Though still technically allowed to run delivery/pick up service, many of the restaurants have closed. Restaurants in New York, even the top ones with the Big Name Chefs, run on a very, very narrow margin. The restaurants everyone has seen on tv shows/movies, read about in Page 6, and or the local corner joints that have been serving locals for decades. Katz’s Deli (1903), Lombardi’s Pizza (1905), Peter Luger (1887), Tavern on the Green (1934), The Rainbow Room (1934), Totonno’s (1924), The Russian Tea Room (1927), Delmonico’s (1837), Sylvia’s (1962), Nathan’s (1916), Jing Fong (1978), Russ & Daughters (1914), Barney Greengrass (1908) and I’m guessing literally, easily, a hundred others people world wide would recognize the name or interior shots of. Weeks/months of no income?

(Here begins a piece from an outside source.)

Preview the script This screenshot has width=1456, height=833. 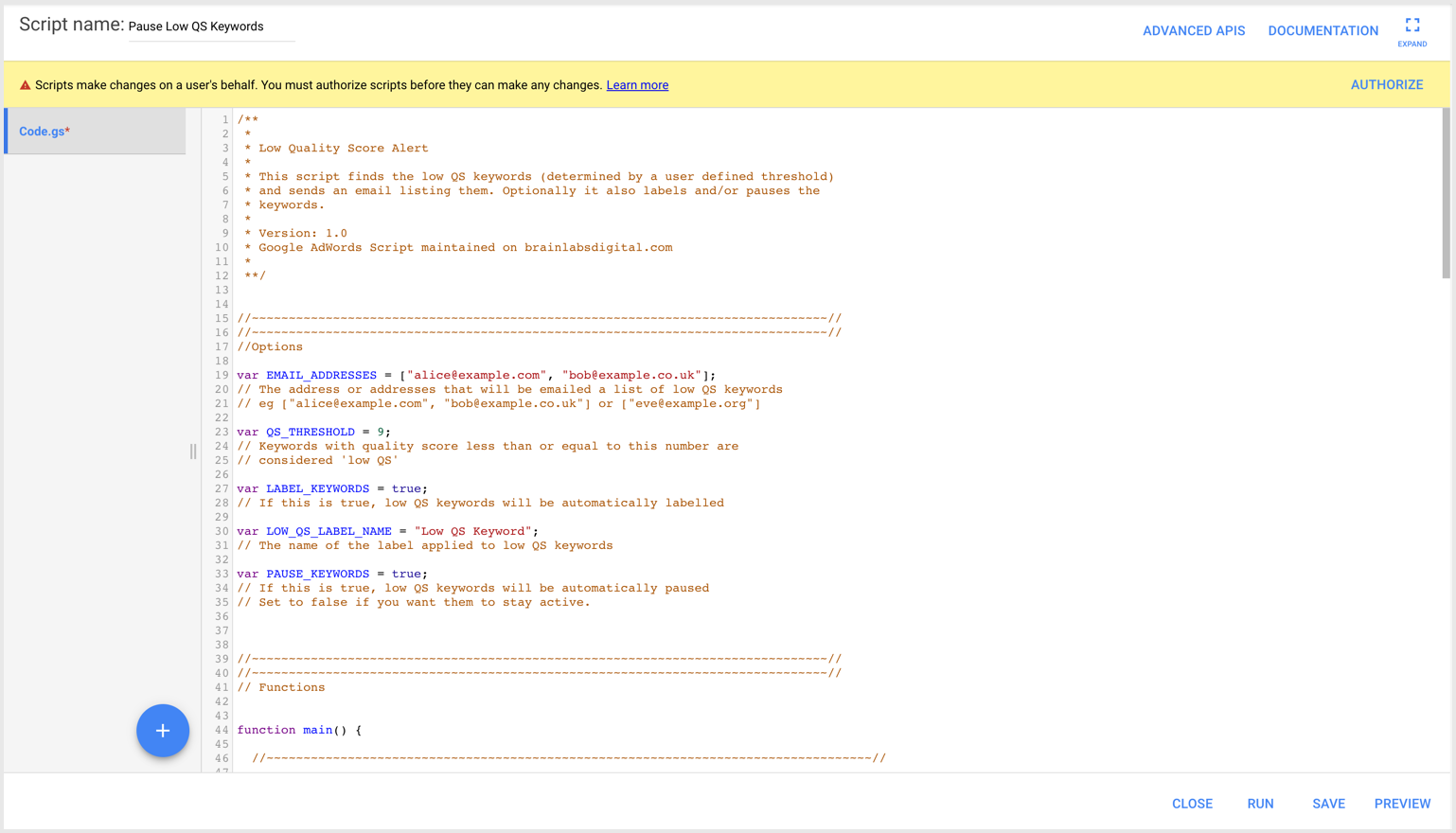point(1402,803)
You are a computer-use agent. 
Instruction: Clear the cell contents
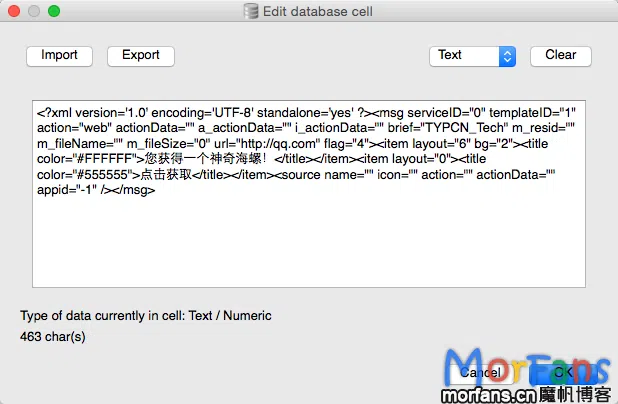(x=560, y=56)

And the shops. Not just the big names that are more of a tourist attraction than shopping expedition for most (Bloomingdale’s, Tiffany’s, Bergdorf Goodman), but the ones that are known through the city and often across the world. Shops that represent New York, make this city this city. Mood Fabric, Matt Umanov Guitar’s, Rudy’s Music, Canal Street Market, Moscot’s Eyewear, Kiehl’s, and on and on and on. I can’t think anymore.
I’m no stranger to long running businesses closing their doors, no New Yorker is. With the rise of commercial rents having gone from ludicrous to impossible over the past couple of decades, the sight of a beloved local shop gated with a big long sign saying goodbye, thank you, and after X generations we’ve had to close because we lost our lease (only to sit empty for months, years, before being replaced by yet another half empty high rise, a CVS, a Starbucks, a bank whose name is going to change by the time you blink because it’s been absorbed by another bank) is a familiar one. Always a moment for sadness and reflection on how very clean and cold and corporate so many old favorite areas have become. But not everywhere, and not all the businesses.
So I’m thinking, when we get to the other side of this–and we will, whether it’s weeks, months, or over a year–what will be left of New York? My New York, our New York. Who and what businesses will be able to ride it out in this city of those that represent the city and the people in it, not the chain outposts that are already all too common a sight. Yes, we are a constantly evolving city, it’s what allowed it to become an icon and identity unto itself, self-absorbed though it may be. But those often small, multi-generational, not necessarily big name or big dollar places? They’re the heart that keeps beating.